(Stored records)
::::
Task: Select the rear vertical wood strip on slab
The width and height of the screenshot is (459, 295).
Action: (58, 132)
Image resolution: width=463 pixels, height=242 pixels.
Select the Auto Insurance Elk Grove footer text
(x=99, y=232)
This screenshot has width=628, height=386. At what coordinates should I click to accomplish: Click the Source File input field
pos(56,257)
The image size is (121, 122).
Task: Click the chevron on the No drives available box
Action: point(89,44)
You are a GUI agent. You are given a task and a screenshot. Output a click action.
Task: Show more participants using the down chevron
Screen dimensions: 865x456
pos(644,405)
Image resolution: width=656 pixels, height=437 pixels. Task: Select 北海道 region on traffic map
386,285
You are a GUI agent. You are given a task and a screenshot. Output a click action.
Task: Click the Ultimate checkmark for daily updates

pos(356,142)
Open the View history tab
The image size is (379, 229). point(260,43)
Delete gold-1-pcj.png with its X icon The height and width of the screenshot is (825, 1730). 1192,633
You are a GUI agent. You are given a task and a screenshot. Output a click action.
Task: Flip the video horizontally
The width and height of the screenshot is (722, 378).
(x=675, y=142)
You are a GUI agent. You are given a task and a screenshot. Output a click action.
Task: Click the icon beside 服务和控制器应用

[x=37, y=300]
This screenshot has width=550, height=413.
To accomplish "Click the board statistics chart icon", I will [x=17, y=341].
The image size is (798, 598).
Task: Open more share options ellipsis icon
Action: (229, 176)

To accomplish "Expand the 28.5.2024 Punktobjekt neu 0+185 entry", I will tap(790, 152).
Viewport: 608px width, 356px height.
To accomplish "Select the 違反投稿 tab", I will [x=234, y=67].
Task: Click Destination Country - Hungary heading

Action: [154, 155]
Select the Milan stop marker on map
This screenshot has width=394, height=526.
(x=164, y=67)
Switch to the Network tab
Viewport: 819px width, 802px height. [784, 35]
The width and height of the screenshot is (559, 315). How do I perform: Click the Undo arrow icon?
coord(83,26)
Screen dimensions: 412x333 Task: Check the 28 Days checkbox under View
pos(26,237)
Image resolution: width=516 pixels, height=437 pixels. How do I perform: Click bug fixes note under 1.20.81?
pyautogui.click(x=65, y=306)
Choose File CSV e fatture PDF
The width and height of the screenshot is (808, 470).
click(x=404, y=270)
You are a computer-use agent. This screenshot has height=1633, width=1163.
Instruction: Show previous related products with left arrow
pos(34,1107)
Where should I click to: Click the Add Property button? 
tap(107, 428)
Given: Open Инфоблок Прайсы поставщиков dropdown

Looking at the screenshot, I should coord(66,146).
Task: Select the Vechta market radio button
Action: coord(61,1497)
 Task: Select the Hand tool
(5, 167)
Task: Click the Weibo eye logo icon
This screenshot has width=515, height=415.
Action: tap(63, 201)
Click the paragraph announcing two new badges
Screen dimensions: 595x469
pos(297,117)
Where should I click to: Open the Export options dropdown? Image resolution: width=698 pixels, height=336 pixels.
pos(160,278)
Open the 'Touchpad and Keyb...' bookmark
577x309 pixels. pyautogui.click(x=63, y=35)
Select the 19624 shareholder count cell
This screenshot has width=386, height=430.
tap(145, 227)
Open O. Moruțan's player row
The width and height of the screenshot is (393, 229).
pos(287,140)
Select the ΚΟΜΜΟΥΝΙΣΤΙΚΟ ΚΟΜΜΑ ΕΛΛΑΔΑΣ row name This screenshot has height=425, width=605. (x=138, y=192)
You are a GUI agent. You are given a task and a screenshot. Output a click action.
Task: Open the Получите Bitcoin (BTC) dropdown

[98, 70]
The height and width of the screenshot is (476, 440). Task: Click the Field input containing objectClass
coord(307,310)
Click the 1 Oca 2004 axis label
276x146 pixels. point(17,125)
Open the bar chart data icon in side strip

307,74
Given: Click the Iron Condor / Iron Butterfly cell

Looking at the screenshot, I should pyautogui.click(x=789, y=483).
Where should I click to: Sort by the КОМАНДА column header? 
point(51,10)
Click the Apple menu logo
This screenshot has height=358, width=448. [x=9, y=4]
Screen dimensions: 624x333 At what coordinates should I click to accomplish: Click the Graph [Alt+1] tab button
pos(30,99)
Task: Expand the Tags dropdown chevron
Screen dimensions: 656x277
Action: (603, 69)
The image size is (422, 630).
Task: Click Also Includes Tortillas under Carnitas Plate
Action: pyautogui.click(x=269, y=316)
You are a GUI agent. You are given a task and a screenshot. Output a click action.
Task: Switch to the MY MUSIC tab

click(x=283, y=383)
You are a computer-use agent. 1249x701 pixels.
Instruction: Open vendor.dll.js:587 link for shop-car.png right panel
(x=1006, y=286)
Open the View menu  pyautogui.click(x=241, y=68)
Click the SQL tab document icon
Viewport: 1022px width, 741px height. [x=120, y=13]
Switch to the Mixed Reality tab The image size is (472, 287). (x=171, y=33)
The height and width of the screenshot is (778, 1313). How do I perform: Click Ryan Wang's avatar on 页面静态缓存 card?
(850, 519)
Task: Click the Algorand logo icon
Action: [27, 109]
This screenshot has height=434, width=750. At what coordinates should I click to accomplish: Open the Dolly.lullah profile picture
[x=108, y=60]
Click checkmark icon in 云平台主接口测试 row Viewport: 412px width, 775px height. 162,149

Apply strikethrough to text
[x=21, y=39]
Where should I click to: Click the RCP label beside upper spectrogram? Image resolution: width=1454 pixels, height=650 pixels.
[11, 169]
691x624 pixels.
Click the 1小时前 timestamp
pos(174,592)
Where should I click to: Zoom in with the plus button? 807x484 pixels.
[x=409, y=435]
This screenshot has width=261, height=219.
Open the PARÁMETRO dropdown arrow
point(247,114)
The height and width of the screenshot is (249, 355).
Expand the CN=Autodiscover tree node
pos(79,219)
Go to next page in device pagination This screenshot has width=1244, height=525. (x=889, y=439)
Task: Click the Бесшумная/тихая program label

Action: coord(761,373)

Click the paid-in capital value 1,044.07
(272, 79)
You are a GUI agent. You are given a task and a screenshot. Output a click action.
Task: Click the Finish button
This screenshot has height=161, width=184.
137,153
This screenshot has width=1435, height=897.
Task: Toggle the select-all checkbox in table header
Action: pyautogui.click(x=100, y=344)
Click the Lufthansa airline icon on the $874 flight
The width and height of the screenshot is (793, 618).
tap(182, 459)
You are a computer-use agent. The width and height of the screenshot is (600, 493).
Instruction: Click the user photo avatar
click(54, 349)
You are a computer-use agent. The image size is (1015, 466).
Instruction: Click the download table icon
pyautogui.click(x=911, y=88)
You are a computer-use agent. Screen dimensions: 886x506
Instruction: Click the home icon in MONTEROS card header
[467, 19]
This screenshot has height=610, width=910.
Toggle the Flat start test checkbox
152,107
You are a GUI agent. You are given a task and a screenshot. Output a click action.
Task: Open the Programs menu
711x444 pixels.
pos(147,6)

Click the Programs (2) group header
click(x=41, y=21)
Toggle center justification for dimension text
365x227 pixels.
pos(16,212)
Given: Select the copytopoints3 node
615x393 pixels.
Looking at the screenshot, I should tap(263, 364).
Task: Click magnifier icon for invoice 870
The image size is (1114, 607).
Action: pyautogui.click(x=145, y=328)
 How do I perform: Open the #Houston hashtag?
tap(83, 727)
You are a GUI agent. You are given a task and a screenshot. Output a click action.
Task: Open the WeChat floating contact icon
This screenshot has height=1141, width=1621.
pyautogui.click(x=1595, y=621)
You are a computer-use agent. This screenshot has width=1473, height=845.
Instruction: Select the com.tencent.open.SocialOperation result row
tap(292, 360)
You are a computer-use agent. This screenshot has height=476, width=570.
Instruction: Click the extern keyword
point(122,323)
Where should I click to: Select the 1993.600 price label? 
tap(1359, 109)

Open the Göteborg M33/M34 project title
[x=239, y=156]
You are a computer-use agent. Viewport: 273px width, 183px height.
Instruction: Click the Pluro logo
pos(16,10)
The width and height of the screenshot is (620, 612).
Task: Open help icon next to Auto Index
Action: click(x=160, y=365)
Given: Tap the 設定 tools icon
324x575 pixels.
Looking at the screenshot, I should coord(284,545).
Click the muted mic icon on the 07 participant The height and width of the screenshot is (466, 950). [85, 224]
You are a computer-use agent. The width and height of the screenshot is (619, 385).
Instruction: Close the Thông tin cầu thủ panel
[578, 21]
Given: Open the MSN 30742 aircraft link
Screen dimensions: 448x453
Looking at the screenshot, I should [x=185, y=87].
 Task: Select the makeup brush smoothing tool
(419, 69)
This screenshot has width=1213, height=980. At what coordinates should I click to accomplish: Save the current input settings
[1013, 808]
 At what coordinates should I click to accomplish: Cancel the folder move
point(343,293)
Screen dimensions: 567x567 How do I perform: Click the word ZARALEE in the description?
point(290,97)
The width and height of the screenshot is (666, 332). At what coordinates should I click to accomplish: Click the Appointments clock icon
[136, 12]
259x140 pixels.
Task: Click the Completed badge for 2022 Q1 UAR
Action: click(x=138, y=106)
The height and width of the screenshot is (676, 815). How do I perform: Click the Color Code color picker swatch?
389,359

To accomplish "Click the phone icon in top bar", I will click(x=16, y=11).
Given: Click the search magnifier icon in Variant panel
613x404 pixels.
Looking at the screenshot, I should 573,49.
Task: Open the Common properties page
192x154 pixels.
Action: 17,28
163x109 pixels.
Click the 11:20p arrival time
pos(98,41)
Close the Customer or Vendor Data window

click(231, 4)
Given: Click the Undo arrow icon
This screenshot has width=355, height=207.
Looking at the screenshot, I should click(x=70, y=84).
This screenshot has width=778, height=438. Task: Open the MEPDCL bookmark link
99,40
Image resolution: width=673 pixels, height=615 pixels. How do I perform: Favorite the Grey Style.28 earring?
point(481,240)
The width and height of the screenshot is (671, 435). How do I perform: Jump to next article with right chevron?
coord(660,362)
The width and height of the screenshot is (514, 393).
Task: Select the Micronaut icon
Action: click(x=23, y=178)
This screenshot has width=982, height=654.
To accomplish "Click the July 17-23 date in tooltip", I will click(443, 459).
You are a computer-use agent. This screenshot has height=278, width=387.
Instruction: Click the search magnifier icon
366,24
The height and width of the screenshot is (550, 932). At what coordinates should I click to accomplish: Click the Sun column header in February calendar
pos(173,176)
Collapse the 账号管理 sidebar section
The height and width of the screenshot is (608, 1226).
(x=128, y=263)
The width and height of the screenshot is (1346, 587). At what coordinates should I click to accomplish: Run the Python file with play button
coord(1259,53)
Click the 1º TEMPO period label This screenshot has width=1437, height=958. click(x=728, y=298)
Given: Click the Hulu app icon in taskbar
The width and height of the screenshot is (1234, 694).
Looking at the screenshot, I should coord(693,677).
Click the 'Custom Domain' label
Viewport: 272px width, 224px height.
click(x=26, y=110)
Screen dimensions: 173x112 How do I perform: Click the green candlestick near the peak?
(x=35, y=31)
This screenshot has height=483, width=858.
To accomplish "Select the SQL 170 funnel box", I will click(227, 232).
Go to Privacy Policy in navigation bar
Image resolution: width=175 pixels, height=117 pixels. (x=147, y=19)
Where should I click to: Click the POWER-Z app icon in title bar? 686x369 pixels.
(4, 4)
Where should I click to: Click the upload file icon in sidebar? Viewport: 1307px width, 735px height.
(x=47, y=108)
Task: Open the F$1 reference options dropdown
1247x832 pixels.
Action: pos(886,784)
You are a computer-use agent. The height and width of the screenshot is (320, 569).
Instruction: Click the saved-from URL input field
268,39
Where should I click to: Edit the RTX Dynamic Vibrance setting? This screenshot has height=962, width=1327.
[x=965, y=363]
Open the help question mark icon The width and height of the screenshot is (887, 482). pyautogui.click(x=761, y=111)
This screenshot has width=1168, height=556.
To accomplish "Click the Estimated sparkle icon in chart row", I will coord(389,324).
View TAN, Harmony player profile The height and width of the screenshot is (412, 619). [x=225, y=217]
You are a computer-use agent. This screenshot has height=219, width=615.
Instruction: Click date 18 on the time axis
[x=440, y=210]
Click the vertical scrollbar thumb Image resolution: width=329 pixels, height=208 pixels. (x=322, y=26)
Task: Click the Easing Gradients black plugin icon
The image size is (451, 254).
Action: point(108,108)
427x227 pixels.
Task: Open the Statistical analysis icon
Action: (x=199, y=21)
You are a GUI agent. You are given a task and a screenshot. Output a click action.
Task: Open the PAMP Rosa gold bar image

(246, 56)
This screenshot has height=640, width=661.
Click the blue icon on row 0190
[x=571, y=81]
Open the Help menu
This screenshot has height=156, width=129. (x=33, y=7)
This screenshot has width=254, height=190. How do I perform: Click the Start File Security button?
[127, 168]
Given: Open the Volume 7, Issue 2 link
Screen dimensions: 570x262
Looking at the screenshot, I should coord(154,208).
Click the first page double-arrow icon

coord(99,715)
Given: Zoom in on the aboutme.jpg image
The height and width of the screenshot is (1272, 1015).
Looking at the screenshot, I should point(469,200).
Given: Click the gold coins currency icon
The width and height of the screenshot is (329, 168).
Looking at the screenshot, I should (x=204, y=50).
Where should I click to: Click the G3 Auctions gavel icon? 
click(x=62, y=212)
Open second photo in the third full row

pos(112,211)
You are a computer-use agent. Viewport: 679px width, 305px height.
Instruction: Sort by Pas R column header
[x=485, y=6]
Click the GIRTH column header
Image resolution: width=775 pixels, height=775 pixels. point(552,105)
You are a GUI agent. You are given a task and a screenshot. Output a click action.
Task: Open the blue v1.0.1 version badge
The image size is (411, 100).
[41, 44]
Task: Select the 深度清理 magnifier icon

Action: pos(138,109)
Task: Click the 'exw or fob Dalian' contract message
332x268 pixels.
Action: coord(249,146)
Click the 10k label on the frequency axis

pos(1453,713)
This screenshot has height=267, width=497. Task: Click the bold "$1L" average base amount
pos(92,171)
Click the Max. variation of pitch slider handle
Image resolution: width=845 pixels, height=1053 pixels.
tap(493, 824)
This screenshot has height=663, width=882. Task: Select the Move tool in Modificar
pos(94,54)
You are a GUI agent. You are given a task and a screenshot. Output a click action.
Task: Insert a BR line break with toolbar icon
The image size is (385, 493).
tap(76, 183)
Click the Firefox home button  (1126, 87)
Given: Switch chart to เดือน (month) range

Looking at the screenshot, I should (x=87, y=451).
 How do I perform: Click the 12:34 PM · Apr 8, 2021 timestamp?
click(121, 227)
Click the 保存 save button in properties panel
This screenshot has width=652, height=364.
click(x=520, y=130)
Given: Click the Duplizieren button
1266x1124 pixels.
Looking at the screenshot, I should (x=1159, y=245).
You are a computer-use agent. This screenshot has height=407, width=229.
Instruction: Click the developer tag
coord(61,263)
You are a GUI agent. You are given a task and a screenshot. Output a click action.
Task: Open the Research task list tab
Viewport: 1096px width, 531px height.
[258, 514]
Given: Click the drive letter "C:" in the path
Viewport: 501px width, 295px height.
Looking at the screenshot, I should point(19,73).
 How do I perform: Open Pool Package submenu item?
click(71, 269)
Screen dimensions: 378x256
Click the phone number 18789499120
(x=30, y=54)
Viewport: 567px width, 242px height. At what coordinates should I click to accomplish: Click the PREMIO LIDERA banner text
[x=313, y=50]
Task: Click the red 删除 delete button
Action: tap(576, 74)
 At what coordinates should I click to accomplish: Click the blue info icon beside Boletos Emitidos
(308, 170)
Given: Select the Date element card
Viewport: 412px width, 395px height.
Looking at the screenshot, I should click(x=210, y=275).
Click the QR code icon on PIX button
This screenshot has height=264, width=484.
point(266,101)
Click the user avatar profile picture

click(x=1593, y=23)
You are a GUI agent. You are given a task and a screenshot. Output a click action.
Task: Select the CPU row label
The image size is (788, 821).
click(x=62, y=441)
::::
# [What you are asked to do]
From the entries above, copy every line where the word "properties" shows up.

# [Answer section]
Task: Open the Common properties page
Click the 保存 save button in properties panel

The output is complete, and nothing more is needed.